◆ What the task asks
The line that contains "En savoir plus (268, 2564)" marks the end: retype the data below exactly from its first line through that line.

Stored items

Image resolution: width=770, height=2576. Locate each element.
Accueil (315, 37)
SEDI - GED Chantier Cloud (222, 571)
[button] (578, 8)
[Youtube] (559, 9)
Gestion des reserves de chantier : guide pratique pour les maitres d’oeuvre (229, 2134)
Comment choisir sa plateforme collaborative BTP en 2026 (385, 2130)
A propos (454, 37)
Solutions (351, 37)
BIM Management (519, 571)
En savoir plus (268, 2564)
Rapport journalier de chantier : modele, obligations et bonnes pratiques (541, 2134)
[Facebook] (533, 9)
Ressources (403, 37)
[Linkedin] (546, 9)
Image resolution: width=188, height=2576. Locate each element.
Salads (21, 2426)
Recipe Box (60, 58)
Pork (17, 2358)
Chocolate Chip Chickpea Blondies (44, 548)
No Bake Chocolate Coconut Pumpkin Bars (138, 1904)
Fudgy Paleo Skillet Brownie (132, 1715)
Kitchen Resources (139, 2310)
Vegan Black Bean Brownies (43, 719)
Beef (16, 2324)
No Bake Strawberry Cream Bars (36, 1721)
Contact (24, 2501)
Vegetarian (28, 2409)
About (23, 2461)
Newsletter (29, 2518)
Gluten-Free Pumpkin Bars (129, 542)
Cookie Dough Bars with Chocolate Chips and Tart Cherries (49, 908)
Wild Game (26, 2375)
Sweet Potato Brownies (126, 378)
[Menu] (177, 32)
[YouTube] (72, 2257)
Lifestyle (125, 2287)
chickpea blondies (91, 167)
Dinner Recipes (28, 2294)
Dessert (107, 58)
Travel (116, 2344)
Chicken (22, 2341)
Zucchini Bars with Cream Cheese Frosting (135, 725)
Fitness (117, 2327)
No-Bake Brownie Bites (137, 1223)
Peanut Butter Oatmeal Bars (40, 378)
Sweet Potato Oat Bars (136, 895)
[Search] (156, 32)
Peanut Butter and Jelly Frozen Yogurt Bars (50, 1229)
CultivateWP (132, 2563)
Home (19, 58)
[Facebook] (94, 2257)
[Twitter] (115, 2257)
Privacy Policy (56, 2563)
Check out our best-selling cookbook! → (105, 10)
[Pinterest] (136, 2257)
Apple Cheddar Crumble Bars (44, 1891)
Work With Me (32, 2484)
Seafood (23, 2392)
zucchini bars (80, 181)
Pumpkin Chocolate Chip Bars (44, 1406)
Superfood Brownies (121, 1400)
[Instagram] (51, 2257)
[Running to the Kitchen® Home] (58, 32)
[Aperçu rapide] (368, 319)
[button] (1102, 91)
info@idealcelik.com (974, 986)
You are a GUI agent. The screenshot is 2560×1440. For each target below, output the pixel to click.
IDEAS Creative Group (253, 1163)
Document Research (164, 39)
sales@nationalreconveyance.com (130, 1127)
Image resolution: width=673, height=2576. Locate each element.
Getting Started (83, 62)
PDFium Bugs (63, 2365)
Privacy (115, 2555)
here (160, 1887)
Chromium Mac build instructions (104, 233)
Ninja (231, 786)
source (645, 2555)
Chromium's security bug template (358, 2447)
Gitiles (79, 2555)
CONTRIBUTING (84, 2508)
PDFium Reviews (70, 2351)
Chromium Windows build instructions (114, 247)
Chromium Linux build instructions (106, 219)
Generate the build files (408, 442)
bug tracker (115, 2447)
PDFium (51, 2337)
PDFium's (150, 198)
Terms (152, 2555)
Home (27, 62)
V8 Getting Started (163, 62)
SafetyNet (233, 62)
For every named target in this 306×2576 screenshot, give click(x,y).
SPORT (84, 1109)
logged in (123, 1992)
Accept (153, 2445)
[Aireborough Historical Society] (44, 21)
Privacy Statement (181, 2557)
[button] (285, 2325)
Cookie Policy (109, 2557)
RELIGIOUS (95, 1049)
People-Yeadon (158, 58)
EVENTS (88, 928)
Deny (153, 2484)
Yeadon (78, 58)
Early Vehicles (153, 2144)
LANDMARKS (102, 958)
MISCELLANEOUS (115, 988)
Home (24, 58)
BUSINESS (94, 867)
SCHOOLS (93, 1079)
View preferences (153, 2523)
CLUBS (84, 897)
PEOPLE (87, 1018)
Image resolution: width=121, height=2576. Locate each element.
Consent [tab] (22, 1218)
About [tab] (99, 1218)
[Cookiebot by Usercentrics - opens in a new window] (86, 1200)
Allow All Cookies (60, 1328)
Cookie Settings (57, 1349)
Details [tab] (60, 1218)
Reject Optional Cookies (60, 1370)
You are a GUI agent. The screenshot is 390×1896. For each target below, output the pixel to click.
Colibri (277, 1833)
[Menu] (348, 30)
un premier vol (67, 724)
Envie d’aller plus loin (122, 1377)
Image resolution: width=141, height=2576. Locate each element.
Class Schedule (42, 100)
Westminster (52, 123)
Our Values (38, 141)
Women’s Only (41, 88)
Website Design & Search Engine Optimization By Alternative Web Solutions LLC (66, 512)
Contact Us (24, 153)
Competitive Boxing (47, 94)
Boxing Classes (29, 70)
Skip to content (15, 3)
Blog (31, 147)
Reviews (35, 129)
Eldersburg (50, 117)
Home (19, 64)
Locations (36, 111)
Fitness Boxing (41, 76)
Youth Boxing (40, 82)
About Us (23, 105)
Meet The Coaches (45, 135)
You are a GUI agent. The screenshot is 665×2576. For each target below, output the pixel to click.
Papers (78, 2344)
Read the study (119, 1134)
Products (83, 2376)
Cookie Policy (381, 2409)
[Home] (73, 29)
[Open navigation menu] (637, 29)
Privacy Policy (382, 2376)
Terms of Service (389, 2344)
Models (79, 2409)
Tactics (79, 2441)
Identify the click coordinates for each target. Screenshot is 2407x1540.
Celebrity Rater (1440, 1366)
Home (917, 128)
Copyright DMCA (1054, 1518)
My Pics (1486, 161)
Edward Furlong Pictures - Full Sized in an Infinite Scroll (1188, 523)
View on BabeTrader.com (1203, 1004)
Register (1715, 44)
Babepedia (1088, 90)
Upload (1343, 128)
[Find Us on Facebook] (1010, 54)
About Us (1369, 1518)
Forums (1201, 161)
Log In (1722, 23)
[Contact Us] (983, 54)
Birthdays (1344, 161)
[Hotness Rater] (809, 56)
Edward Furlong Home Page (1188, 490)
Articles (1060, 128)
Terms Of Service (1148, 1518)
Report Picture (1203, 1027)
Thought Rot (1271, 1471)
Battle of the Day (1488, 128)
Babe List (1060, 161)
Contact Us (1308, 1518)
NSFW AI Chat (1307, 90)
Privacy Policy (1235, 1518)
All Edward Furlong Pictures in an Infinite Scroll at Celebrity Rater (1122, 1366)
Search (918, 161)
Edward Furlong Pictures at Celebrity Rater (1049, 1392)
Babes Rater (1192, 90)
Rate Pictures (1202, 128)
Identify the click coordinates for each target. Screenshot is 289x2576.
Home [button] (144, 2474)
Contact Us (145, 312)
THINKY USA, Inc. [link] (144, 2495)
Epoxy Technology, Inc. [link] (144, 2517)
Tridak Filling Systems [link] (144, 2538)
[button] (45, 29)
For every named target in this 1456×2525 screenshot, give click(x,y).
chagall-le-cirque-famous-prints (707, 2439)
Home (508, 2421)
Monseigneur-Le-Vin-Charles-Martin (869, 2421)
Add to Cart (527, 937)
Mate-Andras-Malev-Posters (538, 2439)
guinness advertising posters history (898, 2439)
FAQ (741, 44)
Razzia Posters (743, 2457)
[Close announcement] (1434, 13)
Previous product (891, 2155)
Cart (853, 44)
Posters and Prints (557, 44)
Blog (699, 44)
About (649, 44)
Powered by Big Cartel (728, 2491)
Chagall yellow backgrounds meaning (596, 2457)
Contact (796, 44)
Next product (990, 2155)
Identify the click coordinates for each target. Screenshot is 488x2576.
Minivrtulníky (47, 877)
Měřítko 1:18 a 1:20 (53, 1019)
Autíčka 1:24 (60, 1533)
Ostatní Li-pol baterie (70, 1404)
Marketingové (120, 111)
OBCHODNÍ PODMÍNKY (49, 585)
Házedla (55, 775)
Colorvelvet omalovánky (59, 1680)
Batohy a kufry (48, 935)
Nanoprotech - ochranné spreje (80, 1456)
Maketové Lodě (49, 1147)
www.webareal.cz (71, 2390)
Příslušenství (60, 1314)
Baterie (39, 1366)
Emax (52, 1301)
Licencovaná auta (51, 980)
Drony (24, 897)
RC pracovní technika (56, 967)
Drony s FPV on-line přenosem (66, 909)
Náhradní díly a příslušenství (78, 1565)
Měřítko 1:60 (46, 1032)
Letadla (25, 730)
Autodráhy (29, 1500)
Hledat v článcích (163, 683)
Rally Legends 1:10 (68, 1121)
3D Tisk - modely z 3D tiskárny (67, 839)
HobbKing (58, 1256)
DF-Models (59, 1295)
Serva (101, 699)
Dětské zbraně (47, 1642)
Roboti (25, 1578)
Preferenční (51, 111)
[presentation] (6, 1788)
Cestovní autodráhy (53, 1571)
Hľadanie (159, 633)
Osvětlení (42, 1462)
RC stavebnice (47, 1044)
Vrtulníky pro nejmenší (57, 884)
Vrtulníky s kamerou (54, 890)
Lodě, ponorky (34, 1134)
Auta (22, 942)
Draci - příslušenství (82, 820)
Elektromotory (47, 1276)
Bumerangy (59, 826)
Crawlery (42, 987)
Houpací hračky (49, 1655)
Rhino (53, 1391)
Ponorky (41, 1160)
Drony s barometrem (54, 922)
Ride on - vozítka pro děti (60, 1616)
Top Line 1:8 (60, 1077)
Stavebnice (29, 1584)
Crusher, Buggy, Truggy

◆ Completed task
Image resolution: width=770, height=2576. Locate each element.
Accueil (315, 37)
SEDI - GED Chantier Cloud (222, 571)
[button] (578, 8)
[Youtube] (559, 9)
Gestion des reserves de chantier : guide pratique pour les maitres d’oeuvre (229, 2134)
Comment choisir sa plateforme collaborative BTP en 2026 (385, 2130)
A propos (454, 37)
Solutions (351, 37)
BIM Management (519, 571)
En savoir plus (268, 2564)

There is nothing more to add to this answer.